> [PASSAGE PROVIDED]:
◆ ◆ ◆ ◆ ◆
- From: Sanjiva Weerawarana <sanjiva@watson.ibm.com>
- Date: Thu, 6 Feb 2003 22:39:19 +0600
- To: "Dale Moberg" <dmoberg@cyclonecommerce.com>, "FABLET Youenn" <youenn.fablet@crf.canon.fr>
- Cc: "Roberto Chinnici" <roberto.chinnici@sun.com>, <www-ws-desc@w3.org>, "Jean-Jacques Moreau" <jean-jacques.moreau@crf.canon.fr>
"Dale Moberg" <dmoberg@cyclonecommerce.com> writes:
>
> Gudge expressed "reservations" in a forceful way about re-inventing the
^^^^^^^^^^^^^^^^^
> cardinality apparatus within input,output, and fault.
I would've been disappointed with Gudge if he hadn't done precisely
that ;-).
I am ok with dropping those, but IMHO they're very useful. Yes, it
reinvents (i.e., copies) a useful concept, but IMO that's ok because
it brings in the key value of using XSD for that level without
bringing in all the complexity of XSD. As a result, it allows
me to say something like "I can handle 1 or more image/gif attachments."
◆ ◆ ◆ ◆ ◆
> [Items from a dataset]:

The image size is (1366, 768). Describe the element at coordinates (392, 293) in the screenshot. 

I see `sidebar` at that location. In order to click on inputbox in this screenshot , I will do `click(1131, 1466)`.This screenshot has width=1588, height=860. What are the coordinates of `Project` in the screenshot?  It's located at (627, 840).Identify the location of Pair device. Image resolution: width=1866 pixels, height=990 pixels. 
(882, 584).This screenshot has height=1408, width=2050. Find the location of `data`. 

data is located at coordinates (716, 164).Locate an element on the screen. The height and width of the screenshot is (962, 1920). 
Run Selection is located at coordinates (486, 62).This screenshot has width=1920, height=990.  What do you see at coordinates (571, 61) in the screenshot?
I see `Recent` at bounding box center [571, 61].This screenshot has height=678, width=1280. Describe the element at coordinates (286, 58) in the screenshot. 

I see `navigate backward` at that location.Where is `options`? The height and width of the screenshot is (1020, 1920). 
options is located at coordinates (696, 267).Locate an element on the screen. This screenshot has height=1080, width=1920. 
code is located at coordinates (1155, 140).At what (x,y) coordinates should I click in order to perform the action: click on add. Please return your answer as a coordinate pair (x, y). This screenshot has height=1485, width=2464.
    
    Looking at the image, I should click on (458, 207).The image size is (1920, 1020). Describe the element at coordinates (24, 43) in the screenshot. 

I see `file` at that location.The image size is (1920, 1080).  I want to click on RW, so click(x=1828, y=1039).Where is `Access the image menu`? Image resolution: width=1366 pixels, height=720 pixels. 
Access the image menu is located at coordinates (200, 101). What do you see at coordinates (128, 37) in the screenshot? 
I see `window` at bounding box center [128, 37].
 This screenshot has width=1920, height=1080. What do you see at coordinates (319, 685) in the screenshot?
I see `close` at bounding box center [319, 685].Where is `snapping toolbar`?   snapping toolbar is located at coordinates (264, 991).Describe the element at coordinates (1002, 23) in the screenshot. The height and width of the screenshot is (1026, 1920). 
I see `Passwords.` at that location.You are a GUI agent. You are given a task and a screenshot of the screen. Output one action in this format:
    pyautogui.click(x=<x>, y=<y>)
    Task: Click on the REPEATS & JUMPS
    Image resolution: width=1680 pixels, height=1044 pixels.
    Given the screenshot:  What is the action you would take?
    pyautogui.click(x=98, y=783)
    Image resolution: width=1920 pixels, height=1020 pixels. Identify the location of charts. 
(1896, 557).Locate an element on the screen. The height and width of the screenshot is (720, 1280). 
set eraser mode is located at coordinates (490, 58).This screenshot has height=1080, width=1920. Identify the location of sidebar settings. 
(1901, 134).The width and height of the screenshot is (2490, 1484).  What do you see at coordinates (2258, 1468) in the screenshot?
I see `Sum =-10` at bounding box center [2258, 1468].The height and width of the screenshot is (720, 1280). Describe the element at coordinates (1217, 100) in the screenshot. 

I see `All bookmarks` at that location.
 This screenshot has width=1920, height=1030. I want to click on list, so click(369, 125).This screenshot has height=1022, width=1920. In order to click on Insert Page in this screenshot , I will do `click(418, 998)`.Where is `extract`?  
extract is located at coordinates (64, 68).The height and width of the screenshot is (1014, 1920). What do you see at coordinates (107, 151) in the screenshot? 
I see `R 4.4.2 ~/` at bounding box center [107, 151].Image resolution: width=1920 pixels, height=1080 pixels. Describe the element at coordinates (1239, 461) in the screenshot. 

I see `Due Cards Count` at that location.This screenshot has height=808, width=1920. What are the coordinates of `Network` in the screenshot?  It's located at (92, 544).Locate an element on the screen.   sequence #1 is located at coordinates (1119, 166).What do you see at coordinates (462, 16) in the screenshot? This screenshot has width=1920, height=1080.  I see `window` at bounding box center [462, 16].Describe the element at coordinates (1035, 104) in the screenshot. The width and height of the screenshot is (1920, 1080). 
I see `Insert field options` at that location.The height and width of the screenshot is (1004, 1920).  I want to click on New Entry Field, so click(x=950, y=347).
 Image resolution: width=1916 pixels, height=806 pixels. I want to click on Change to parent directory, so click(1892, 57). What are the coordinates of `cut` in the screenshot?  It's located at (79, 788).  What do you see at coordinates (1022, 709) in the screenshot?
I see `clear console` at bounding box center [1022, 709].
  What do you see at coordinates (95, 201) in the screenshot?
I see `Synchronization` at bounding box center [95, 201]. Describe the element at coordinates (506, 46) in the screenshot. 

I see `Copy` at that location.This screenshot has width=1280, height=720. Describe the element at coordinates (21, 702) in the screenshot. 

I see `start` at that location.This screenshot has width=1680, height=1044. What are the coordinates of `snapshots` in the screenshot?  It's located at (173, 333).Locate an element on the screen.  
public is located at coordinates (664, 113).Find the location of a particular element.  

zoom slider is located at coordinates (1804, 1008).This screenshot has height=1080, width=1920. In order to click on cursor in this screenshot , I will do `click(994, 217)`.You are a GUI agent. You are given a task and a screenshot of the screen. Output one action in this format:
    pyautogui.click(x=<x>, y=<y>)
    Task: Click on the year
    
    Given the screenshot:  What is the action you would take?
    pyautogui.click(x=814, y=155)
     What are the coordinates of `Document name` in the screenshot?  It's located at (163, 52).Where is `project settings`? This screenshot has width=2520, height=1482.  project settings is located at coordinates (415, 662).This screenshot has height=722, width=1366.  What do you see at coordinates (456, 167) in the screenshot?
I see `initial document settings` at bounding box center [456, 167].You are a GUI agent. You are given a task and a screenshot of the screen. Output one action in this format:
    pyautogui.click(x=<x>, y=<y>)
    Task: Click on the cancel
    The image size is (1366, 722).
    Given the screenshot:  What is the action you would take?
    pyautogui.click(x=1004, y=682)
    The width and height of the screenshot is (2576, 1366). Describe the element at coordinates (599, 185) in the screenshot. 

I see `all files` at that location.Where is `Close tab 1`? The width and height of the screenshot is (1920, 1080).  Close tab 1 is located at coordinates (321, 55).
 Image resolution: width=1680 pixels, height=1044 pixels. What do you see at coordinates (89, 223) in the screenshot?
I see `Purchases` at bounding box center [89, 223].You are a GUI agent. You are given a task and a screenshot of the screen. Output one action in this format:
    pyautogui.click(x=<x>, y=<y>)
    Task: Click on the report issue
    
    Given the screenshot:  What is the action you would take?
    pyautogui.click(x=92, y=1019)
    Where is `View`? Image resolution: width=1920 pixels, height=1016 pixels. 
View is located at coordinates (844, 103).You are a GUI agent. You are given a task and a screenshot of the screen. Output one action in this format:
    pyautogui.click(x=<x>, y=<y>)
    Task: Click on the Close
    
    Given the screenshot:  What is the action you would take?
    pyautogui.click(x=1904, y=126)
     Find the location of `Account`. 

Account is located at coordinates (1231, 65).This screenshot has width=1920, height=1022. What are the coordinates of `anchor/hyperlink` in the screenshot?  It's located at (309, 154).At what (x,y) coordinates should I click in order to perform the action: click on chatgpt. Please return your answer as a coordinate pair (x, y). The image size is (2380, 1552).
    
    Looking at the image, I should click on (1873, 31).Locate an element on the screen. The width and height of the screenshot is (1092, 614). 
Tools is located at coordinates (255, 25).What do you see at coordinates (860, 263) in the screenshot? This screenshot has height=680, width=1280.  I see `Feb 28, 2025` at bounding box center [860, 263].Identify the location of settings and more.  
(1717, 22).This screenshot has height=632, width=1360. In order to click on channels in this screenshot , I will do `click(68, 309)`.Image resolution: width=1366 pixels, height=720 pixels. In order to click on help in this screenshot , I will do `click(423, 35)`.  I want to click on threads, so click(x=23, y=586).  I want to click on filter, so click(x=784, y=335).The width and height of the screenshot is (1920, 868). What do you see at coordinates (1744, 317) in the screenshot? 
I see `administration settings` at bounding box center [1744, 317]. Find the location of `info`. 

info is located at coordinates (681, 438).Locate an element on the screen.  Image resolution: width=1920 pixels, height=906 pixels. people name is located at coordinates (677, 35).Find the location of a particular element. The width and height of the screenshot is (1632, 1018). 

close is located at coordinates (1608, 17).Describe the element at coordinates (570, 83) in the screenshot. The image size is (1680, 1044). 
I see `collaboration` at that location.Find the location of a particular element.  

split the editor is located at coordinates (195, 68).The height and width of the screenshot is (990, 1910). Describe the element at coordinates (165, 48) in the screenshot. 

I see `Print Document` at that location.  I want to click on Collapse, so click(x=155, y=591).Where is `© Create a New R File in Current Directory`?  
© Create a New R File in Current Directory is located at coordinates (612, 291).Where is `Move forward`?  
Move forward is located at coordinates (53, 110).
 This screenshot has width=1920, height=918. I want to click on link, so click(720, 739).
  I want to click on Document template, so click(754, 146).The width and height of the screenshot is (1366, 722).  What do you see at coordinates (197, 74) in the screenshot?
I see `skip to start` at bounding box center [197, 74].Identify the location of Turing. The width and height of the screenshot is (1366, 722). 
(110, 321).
◆ ◆ ◆ ◆ ◆
> [AIM]:
Rewrite the stretch of the email from "- From: Sanjiva" through "input,output, and fault.", replacing "reservations" with "objections".

> [SOLUTION TO THE PROBLEM]:
- From: Sanjiva Weerawarana <sanjiva@watson.ibm.com>
- Date: Thu, 6 Feb 2003 22:39:19 +0600
- To: "Dale Moberg" <dmoberg@cyclonecommerce.com>, "FABLET Youenn" <youenn.fablet@crf.canon.fr>
- Cc: "Roberto Chinnici" <roberto.chinnici@sun.com>, <www-ws-desc@w3.org>, "Jean-Jacques Moreau" <jean-jacques.moreau@crf.canon.fr>
"Dale Moberg" <dmoberg@cyclonecommerce.com> writes:
>
> Gudge expressed "objections" in a forceful way about re-inventing the
^^^^^^^^^^^^^^^^^
> cardinality apparatus within input,output, and fault.